§ Aufgabe: Gib im Text über das Berufsverbot die Stelle von „Der Grund für“ bis „zur Verhandlung kommt.“ noch einmal wieder und tausche dabei „Karlsruhe“ gegen „Stuttgart“ aus.

§ Vorgegebener Text:

━━━━━━━━

Die Anti-Antifa des Kultusministeriums

Wer glaubte, Berufsverbote seien ein vergessenes
Relikt aus Zeiten des Kalten Krieges, wird gegenwärtig eines Besseren belehrt:
Im Dezember 2003 erhielt der auf Übernahme in den Schuldienst wartende Heidelberger
Realschullehrer Michael Csaszkóczy die Aufforderung zu einem
„vertieften Einstellungsgespräch“ beim Oberschulamt. 

Von Michael Dandl

Der Grund für das Berufsverbot seien
Erkenntnisse des Verfassungsschutzes (VS), die Zweifel an der Verfassungstreue von Michael
Csaszkóczy aufkommen ließen. So werde der seit vielen Jahren gegen Nazis aktive
Lehramtsanwärter des Engagements in Gruppen verdächtigt, „die verfassungsfeindliche
Ziele verfolgen“. Dem Verhörtermin im April 2004 folgte im August die Ablehnung des
Bewerbers, dessen Einstellung laut Oberschulamt zum Februar 2004 vorgesehen
gewesen war. Der Widerspruch des Pädagogen gegen das Berufsverbot wurde im November
abgelehnt, woraufhin er nun Klage beim Verwaltungsgericht Karlsruhe erhoben hat, die allerdings
frühestens Ende 2005 zur Verhandlung kommt.

━━━━━━━━

§ Datenabschnitt:
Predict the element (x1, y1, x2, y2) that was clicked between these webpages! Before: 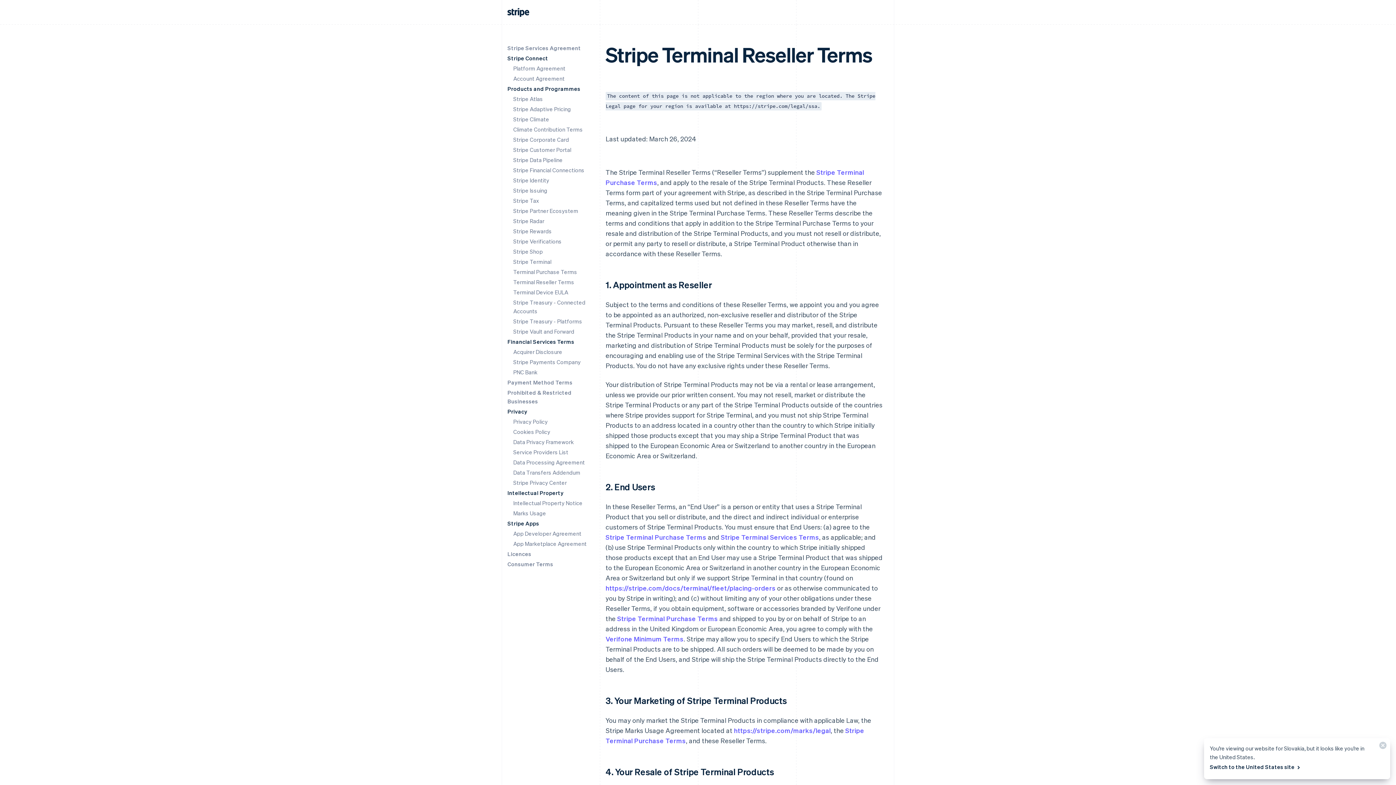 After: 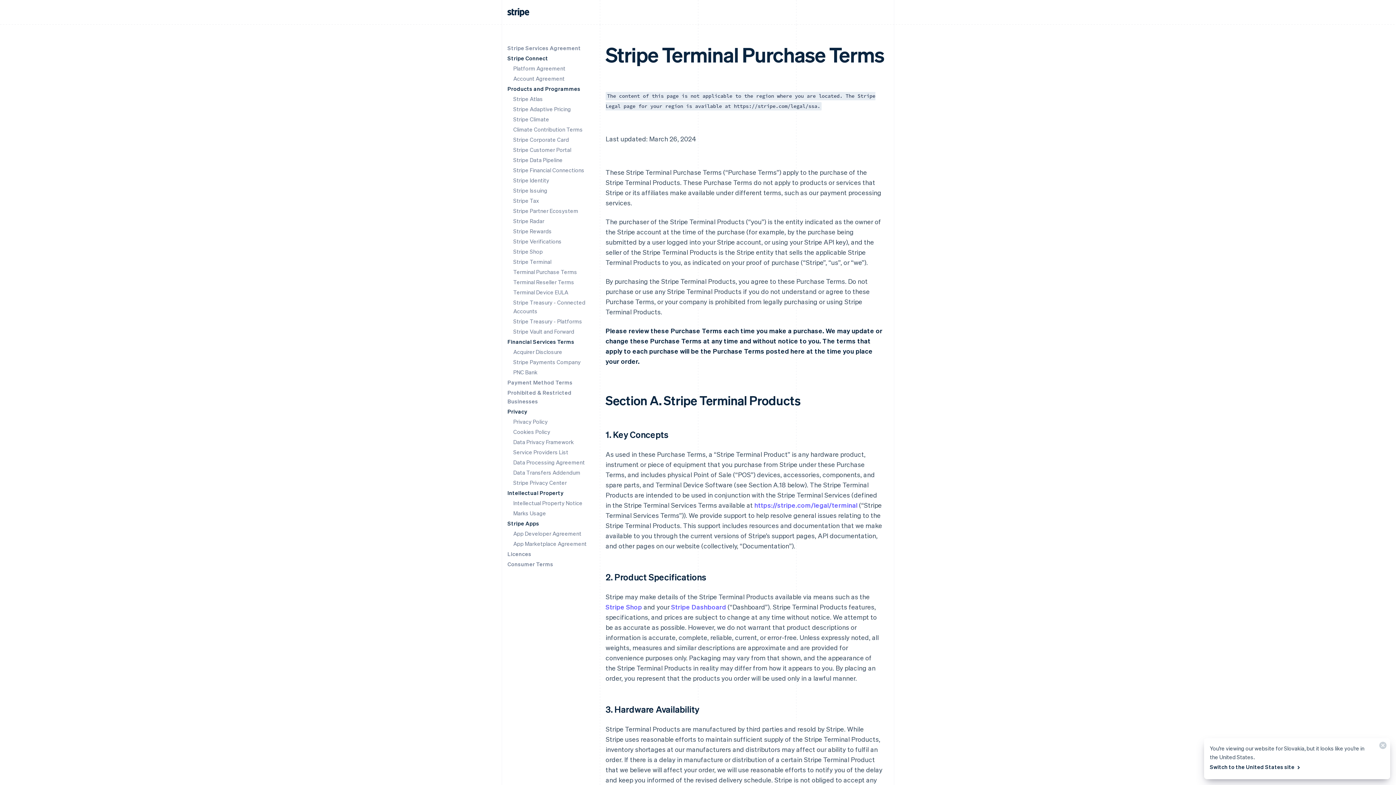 Action: label: Terminal Purchase Terms bbox: (513, 268, 577, 275)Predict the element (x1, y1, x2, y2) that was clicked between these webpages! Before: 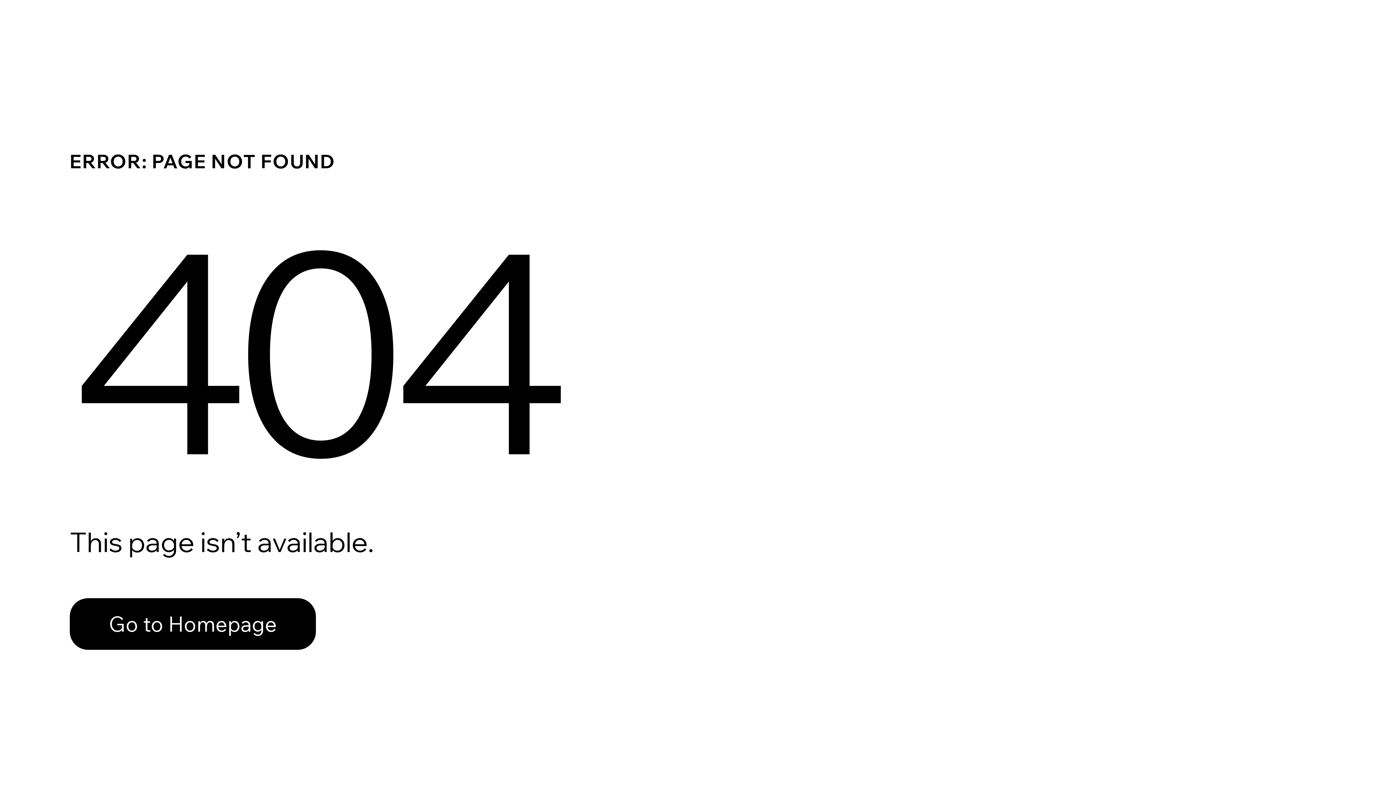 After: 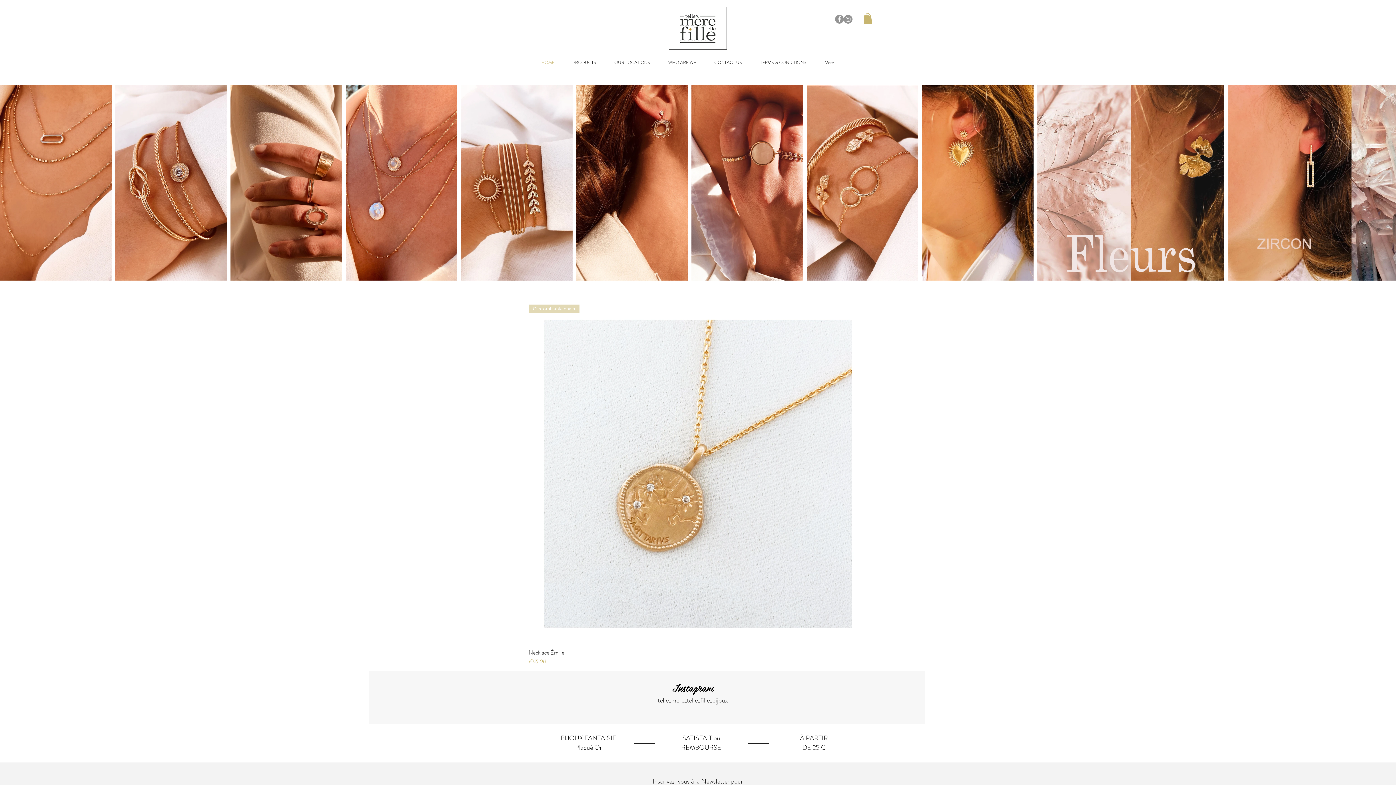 Action: label: Go to Homepage bbox: (69, 582, 768, 659)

━━━━━━━━

§ Richtige Antwort:
Der Grund für das Berufsverbot seien
Erkenntnisse des Verfassungsschutzes (VS), die Zweifel an der Verfassungstreue von Michael
Csaszkóczy aufkommen ließen. So werde der seit vielen Jahren gegen Nazis aktive
Lehramtsanwärter des Engagements in Gruppen verdächtigt, „die verfassungsfeindliche
Ziele verfolgen“. Dem Verhörtermin im April 2004 folgte im August die Ablehnung des
Bewerbers, dessen Einstellung laut Oberschulamt zum Februar 2004 vorgesehen
gewesen war. Der Widerspruch des Pädagogen gegen das Berufsverbot wurde im November
abgelehnt, woraufhin er nun Klage beim Verwaltungsgericht Stuttgart erhoben hat, die allerdings
frühestens Ende 2005 zur Verhandlung kommt.